*Problem:* Copy everything from the line with "Select the Zoom magnifier tool" down to the line with "(x=34, y=236)", putting "Choose" in place of "Select" and keeping the rest the same.

*Source material:*
========

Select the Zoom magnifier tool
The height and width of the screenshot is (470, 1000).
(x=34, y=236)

========

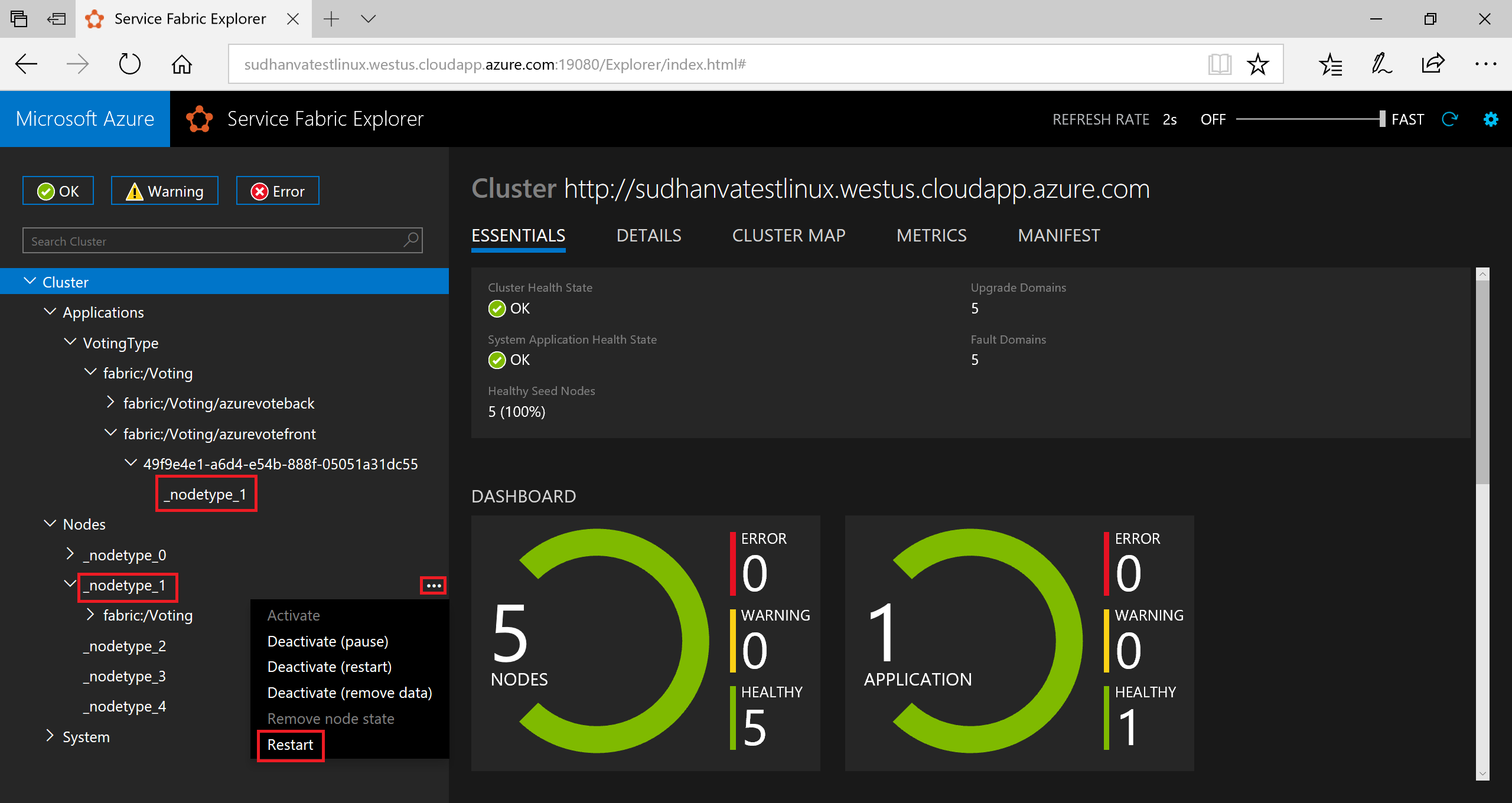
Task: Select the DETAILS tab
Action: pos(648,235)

========

*Task answer:*
Choose the Zoom magnifier tool
The height and width of the screenshot is (470, 1000).
(x=34, y=236)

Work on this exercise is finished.